Zebras, with the cheeky way they trot and their mesmerising stripes, are great animals to watch and photograph.  The Cape mountain zebra, which was saved in the very nick of time from extinction in the 1930s and 1940s in an area of the mountainous Karoo now called the Mountain Zebra National Park. Its numbers have yet to rise above 2 000. Unlike the plains zebra, the Cape mountain zebra prefers the rocky uplands.

Mountain zebras are much smaller than any other kind, have a chocolate orange colour on their muzzles, a small dewlap on their necks, larger ears, narrower stripes with no shadow stripes, fully striped legs, a white belly and a fetching gridiron pattern above their tails.

DID YOU KNOW?

  1. Of all creatures in a typical zoo, zebras are the most likely to bite zookeepers.
  2. There are two species of zebra in South Africa. One is so common it is startling to find a nature reserve or park without it. The other had a brief and almost calamitous flirtation with extinction.
  3. Zebra groups are either in bachelor groups or ‘harem’ groups, led by a dominant stallion.

The reason zebras have stripes has been the subject of many theories, all of which may have an element of truth to them.
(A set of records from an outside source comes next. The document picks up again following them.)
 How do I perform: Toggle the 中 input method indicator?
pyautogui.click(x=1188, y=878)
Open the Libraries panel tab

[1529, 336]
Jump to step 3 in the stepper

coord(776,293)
  1. The stripes confuse predators trying to cut individual animals out of a herd, says one theory.
  2. The tiny convection currents between white and black stripes keeps them cooler in summer, goes another.
  3. Because each zebra’s markings are slightly different, it is a kind of distinctive bar-code that helps foals identify their mothers, says a third.
  4. A fourth theory was the subject of a study in 2012 that showed that blood-sucking flies bite striped pelts the least. The stripes seem to reflect light in a way that confuses the flies’ eyes. It seems even tiny creatures can affect evolution.